Moves to halt stadium hearing denied

July 11, 1994|By Katherine Richards and John Rivera | Katherine Richards and John Rivera,Sun Staff Writers

Opponents of an NFL stadium in Laurel lost two legal challenges today in efforts to derail the zoning hearing.

Anne Arundel County Adminis trative Hearing Officer Robert C. Wilcox rejected claims that the Redskins were not registered to do business in Maryland when the zoning application was filed in April.

He also turned aside a challenge to the application itself.

Thomas Dernoga, a lawyer for Citizens Against the Stadium II, asked Mr. Wilcox to throw out Redskins owner Jack Kent Cooke's zoning applications because his organization, Jack Kent Cooke Inc., was not registered with the state, according to tax records.

"We believe that to continue these hearings would be a violation of public policy," Mr. Dernoga said.

However, Redskins lawyer Harry Blumenthal replied that last Friday Mr. Cooke transferred rights to pursue the application to Maryland City Acquisitions Corp., which is registered to do business in Maryland.

Mr. Wilcox told Mr. Dernoga his argument was weak. "At best it's held together by bubble gum and paper clips," he said.

Mr. Dernoga then challenged the signature of County Executive Robert R. Neall on the Redskins' application. Mr. Neall signed the application because the county owns Brock Bridge Road, which abuts the stadium site. Landowners' signatures are required on the application.

Mr. Dernoga argued that a public hearing on the status of Brock Bridge Road must precede the zoning hearing.

Mr. Wilcox said such a hearing could be held after the zoning issue is decided.

The Redskins' lawyer scoffed at the opponent's legal maneuvers. "It's much ado about nothing. This is just lawyering by people who are looking to delay the case," said Mr. Blumenthal.

Mr. Dernoga said the denial of his motion was in a sense good news for stadium opponents because it gives them grounds to appeal the case.

About 200 supporters and opponents of Mr. Cooke's proposed 78,600-seat stadium gathered in the auditorium at Meade Senior High School for the beginning of the zoning hearing that is expected to take at least a week.

Opponents wore T-shirts that read "Stop the Stadium in Laurel," while supporters sported buttons reading "Touchdown in Laurel."

Anne Arundel County planning officials say they generally approve of the proposed $160 million stadium. The county is withholding full approval because of concern over assumptions in the Redskins' traffic study and insufficient information on the impact lighting and noise will have on the neighborhood, county sources said.

Planners will ask Mr. Wilcox to look closely at the Redskins' traffic study, which says car pools and mass transit -- including 200 luxury charter buses and MARC trains -- will allow the team to achieve an occupancy rate of 3.5 fans per automobile.

The team needs to reach that goal because only 20,077 parking spaces will be provided.

Anne Arundel officials said they have no basis for evaluating the study's claims because no other NFL stadium has similar conditions that will be faced in Laurel.

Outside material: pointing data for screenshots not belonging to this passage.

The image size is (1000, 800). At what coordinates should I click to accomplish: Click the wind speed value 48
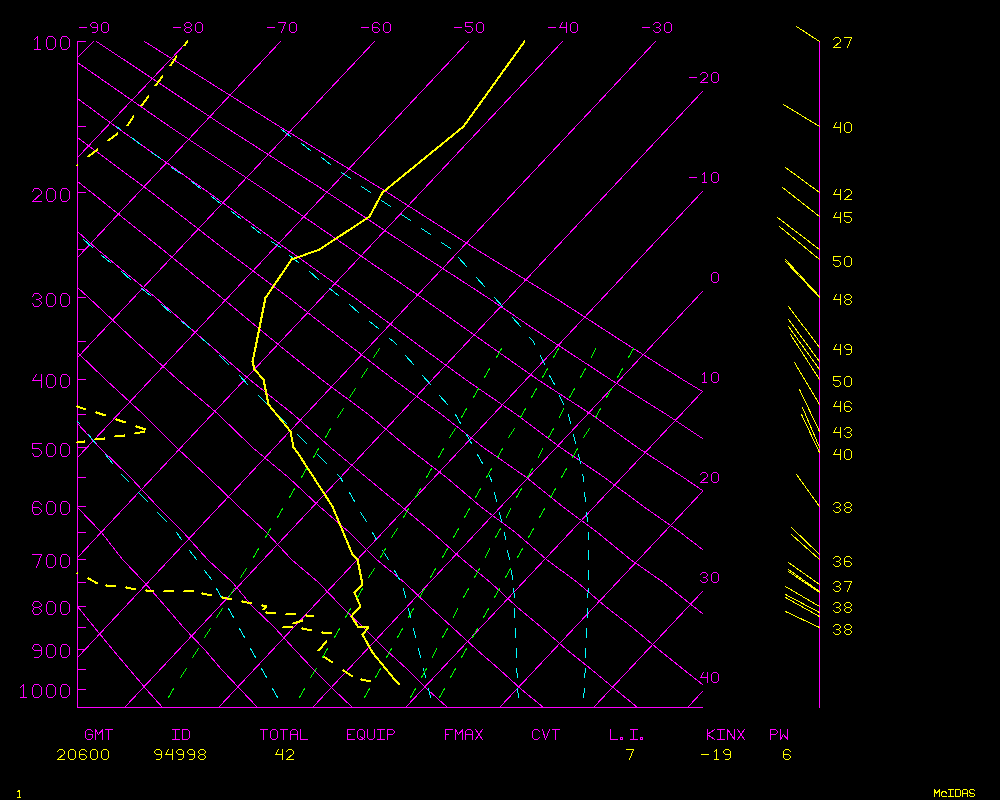tap(842, 300)
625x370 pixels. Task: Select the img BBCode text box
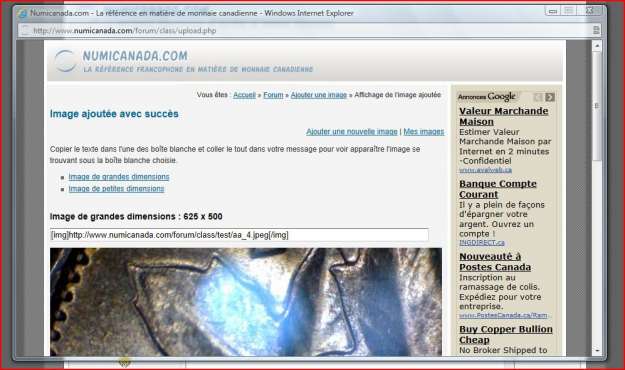click(239, 235)
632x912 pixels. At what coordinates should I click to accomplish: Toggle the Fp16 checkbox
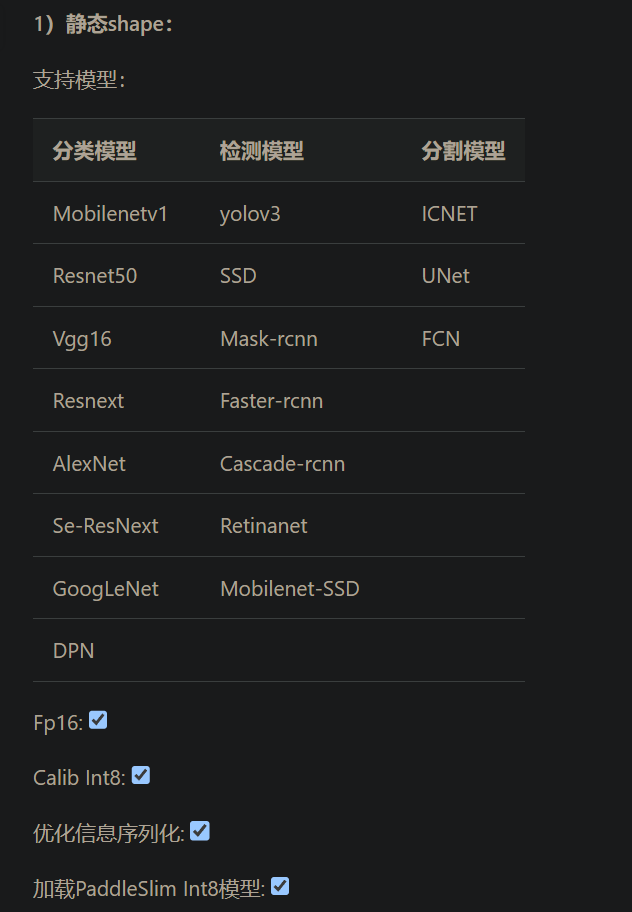click(x=98, y=719)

Planners said they have asked the Redskins for studies of how lighting and noise from the stadium will affect the neighborhood, but have not received the reports.

Planners said without that information, they could not give an unqualified endorsement.

Walter Lynch, the team's project manager, was pleased to learn about the partial endorsement.

"That's big news," he said. "Obviously, you always hope for the best, but you just don't know, and I couldn't get any indication out of Bobby Neall.

"What a surprise," was the sarcastic reaction of Jeanne Mignon, president of Citizens Against the Stadium II, who expected the county's recommendation.

"It's a bad plan, they know it's a bad plan. I hope Mr. Wilcox looks very critically at what's out here and uses good judgment.

"The specs speak for themselves. This thing does not fit where they want to put it."

The Redskins need the special exception to build the stadium in an industrial zone. They also have asked for variances to county laws governing parking, landscaping and time to complete the project.

Kevin Dooley, a county planner, will present Anne Arundel's response to the Redskins' application.

The county agrees with the Redskins' request to reduce the number of parking spaces by nearly half to the 20,077, as well as three variances to extend the time allotted to complete the project.

Planners oppose the Redskins' request to reduce the width of parking spaces from 9 feet to 8 feet. But the Redskins' Mr. Lynch said the county code on parking spaces is based on businesses such as shopping malls, where parking is unsupervised.

"There are a number of parking spaces around the NFL that are 8 feet," Mr. Lynch said.

The parking spaces will be used 10 to 18 times a year and people will be directed where to park. "We just see it as environmentally sound to reduce the amount of asphalt," Mr. Lynch said.

County planners also said they don't want large expanses of asphalt at the stadium. They plan to ask the Redskins to modify their plan to put required landscaping in several concentrated buffers, instead of interspersed in islands throughout the parking lot.